## PASSAGE SHOWN

-- -- --

Creating a Safety Plan
The patterns described here can help you create a safety plan for yourself or a loved one with BPD. In Loving Someone with Suicidal Thoughts, Stacey Freedenthal explains that creating a safety plan before a crisis occurs is one of the most helpful things you can do when suicidal thoughts are present. A safety plan is a written document that outlines specific steps to take when suicidal thoughts or behaviors arise. It should include:
- Warning signs: List the specific thoughts, feelings, or behaviors that indicate a crisis is building. This might include increased self-harm urges, feelings of emptiness, or intense fear of abandonment.
- Coping strategies: Identify activities or techniques that help manage distress, such as deep breathing, listening to music, or engaging in a favorite hobby.
- Support network: List people to contact when feeling unsafe, such as friends, family members, or a therapist.
- Professional help: Include contact information for mental health professionals, crisis hotlines, and emergency services. Freedenthal emphasizes that the safety plan should be created collaboratively with the person experiencing suicidal thoughts and, ideally, with input from a mental health professional.
Diagnostic Approaches
Diagnosing BPD is challenging due to symptom overlap with other disorders. Kreisman and Straus explain that BPD is among the ten personality disorders included in the DSM-5. Personality disorders involve a set of emerging characteristics that stand out in a person's behavior. These characteristics are usually fairly rigid and lead to unhealthy ways of seeing the world, acting, and interacting with others.

-- -- --

[Stored records]
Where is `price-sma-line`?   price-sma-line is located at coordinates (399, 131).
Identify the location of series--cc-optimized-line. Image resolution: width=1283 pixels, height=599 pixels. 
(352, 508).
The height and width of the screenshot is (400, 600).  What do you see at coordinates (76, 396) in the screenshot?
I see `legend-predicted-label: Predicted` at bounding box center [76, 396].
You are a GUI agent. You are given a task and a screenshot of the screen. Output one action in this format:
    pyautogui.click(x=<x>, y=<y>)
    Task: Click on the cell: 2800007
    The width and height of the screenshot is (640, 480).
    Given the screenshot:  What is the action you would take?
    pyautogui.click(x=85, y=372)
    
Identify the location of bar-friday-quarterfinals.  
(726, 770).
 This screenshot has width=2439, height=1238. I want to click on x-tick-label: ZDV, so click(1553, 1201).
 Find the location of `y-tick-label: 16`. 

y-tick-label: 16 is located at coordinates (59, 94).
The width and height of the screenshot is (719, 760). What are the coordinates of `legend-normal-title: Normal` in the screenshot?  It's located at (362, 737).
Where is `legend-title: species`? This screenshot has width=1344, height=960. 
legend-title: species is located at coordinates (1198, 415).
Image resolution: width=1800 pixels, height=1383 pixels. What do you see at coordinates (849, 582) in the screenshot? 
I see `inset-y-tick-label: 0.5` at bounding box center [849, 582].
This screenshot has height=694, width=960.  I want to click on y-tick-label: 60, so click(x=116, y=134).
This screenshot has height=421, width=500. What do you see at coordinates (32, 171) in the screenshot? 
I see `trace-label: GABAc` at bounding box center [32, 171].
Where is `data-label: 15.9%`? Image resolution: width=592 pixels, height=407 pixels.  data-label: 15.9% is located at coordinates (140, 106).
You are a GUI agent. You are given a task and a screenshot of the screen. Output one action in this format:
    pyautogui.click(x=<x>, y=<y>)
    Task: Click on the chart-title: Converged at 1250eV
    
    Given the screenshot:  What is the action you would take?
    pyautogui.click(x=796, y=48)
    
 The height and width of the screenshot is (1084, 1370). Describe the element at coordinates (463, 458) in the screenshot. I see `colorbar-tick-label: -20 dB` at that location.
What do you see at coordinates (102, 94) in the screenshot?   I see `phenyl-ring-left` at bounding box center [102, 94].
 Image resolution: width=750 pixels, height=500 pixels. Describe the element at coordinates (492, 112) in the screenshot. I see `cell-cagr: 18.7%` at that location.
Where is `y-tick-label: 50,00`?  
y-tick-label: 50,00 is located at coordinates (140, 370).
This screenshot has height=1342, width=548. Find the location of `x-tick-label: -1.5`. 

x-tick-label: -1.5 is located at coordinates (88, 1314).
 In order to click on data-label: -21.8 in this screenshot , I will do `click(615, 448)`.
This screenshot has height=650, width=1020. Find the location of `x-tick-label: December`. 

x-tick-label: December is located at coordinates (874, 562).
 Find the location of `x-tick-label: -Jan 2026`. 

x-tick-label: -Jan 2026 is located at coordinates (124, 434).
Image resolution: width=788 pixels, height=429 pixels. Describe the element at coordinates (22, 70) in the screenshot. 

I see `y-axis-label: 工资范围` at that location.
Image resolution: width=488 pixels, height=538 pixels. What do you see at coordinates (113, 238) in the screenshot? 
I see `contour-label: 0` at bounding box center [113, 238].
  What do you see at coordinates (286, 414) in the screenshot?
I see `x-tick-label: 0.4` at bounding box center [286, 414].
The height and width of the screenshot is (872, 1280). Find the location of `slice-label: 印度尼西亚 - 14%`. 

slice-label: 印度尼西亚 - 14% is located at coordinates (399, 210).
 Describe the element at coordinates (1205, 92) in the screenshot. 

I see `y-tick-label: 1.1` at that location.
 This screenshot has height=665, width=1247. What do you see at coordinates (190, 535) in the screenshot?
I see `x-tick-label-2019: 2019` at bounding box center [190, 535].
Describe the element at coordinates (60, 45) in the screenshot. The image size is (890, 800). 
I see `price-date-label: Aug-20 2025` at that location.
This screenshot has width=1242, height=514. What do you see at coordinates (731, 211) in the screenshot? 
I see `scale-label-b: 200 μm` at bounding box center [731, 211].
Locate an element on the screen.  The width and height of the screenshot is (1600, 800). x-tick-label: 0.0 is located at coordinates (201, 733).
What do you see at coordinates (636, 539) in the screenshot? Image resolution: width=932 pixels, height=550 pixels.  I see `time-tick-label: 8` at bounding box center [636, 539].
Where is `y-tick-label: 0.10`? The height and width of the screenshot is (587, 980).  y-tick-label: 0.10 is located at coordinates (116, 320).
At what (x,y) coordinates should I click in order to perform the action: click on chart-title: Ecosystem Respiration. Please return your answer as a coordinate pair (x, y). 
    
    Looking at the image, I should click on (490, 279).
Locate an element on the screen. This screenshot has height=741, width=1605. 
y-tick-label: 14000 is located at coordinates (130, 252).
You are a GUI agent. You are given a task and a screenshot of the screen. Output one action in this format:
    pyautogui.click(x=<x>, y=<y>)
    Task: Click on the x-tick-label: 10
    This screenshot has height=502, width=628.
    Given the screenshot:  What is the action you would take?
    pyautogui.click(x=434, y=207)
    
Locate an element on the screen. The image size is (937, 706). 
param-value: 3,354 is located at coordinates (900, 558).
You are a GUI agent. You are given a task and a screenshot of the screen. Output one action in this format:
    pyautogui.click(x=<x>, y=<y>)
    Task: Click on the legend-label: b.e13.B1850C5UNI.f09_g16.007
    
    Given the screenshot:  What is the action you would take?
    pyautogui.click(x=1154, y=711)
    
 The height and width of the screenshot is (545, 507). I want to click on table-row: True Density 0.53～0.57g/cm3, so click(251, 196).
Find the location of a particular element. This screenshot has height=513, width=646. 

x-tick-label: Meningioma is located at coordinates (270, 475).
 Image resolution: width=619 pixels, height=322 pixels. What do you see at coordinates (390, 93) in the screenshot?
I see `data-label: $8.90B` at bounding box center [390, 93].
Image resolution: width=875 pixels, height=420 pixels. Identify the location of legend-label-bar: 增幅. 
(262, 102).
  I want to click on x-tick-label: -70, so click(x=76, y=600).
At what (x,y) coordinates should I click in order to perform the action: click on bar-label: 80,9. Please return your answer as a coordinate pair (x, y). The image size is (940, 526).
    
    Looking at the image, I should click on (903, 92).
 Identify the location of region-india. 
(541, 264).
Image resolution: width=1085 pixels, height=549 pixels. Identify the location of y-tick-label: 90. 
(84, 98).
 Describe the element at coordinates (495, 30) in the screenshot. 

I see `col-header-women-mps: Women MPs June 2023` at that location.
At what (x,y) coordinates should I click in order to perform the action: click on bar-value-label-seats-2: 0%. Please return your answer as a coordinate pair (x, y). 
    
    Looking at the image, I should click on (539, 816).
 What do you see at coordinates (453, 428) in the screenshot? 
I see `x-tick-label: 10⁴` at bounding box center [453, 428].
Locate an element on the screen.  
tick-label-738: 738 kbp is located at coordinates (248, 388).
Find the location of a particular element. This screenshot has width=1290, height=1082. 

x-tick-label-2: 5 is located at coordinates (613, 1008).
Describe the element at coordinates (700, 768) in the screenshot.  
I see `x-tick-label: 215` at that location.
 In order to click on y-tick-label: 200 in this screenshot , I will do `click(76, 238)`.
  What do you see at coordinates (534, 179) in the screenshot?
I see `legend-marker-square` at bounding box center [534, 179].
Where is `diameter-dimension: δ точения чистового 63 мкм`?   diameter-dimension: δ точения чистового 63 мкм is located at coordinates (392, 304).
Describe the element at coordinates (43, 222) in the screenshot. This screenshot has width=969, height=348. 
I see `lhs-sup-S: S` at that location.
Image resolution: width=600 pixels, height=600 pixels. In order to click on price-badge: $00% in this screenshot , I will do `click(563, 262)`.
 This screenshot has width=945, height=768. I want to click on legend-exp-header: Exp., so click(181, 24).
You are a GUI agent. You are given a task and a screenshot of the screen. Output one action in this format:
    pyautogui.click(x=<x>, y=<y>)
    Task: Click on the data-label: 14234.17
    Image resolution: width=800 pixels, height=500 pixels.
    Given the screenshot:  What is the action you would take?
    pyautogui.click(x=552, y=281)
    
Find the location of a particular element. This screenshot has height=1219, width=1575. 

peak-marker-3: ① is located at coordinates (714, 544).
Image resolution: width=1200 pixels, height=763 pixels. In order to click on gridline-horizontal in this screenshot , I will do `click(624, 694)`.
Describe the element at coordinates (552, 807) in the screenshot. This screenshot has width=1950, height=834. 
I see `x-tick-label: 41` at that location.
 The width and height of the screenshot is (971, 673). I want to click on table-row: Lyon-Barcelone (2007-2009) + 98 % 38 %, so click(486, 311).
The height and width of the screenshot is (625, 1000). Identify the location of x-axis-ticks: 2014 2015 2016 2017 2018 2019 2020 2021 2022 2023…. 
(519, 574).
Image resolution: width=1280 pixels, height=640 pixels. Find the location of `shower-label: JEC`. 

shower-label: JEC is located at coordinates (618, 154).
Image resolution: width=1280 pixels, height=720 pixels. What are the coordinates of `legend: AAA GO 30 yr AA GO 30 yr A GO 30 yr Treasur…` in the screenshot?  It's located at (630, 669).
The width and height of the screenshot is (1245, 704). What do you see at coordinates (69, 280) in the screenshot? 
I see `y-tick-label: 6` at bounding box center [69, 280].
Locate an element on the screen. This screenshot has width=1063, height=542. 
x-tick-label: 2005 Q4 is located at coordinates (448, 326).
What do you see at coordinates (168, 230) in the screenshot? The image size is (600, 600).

-- -- --

## TASKS FOR THIS EXERCISE
**1)** Answer these questions from the BPD passage:
(a) According to Freedenthal, when should a safety plan be created?
(b) What coping strategies does the passage list as examples?
(c) How many personality disorders in the DSM-5 do Kreisman and Straus say BPD is among?
**2)** Please print the part of the BPD passage that begins at the words "- Professional help: Include" and stops after "interacting with others.".
This data is separate material and not part of the BPD passage.

## SOLUTIONS BY TASK
**1)**
(a) Before a crisis occurs.
(b) Deep breathing, listening to music, or engaging in a favorite hobby.
(c) Ten.

**2)**
- Professional help: Include contact information for mental health professionals, crisis hotlines, and emergency services. Freedenthal emphasizes that the safety plan should be created collaboratively with the person experiencing suicidal thoughts and, ideally, with input from a mental health professional.
Diagnostic Approaches
Diagnosing BPD is challenging due to symptom overlap with other disorders. Kreisman and Straus explain that BPD is among the ten personality disorders included in the DSM-5. Personality disorders involve a set of emerging characteristics that stand out in a person's behavior. These characteristics are usually fairly rigid and lead to unhealthy ways of seeing the world, acting, and interacting with others.